Wikingerbauern gegen Weltraumnazis

Es gibt also wieder genug Futter, um Snyder eine faschistische Ästhetik vorzuwerfen. Worauf man entgegnen könnte, dass der schönste Ausdruck von Snyders Film verzerrte Bilder sind, die zuvorderst die Hauptfigur Cora (Sofia Boutella) zeigen und die aussehen, als würden sie in einem leicht anderen Seitenverhältnis wiedergegeben als sie aufgenommen wurden. Wodurch Snyders Film keine (gewalttätig) gereinigte und geheilte Welt zeigt, sondern eine, in der sich grundsätzlich seltsam gefühlt wird, in der irgendetwas doch nicht passt.

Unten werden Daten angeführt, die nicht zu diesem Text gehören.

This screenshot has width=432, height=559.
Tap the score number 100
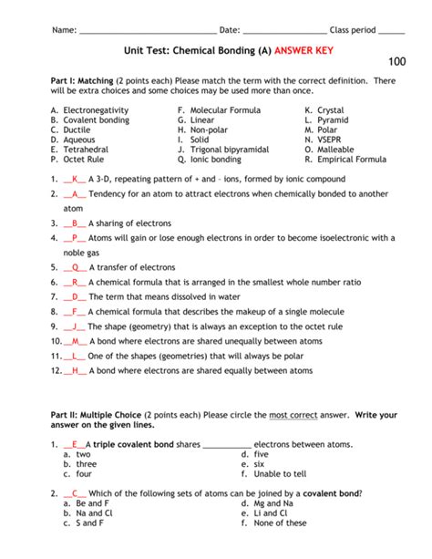coord(396,62)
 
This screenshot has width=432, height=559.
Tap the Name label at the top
coord(64,29)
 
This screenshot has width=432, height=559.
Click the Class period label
coord(353,29)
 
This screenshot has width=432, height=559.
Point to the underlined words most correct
coord(293,415)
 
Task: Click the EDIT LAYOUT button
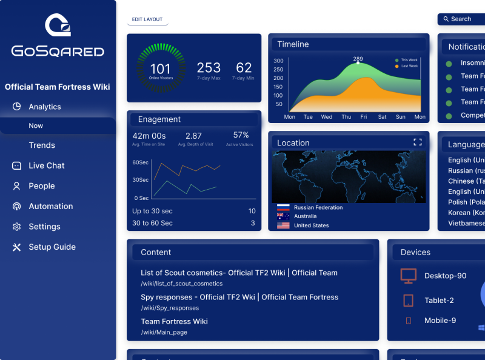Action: [x=147, y=19]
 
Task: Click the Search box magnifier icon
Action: [x=446, y=19]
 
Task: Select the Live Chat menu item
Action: [x=46, y=165]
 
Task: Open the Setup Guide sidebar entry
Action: [x=52, y=247]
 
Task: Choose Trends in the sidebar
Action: [x=42, y=145]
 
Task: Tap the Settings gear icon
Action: [x=16, y=227]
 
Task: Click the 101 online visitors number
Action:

Andererseits ist ein Film Snyders, der nicht viel hat außer einer ästhetischen Vision, einem weiteren Film vorzuziehen ist, der nur nach Matsch und Theaterbühne aussieht. So ist dieser zweite Teil von Rebel Moon zwar deutlich weniger dynamisch als der erste. Mit seiner klaren Front zwischen zwei monolithischen Teilen ist er langatmiger und weniger verspielt. Nichtsdestotrotz ist es immer noch Action-Space-Opera, die in ihrer groben Ordnung kindisch, lustgesteuert und völlig unordentlich ist und in der bärtige Wikingerbauern mit einem Haufen diverser Comichelden gegen Nazis aus dem Weltraum kämpfen. Was die Sache grundsätzlich nicht nur schön anzusehen, sondern auch sympathisch macht.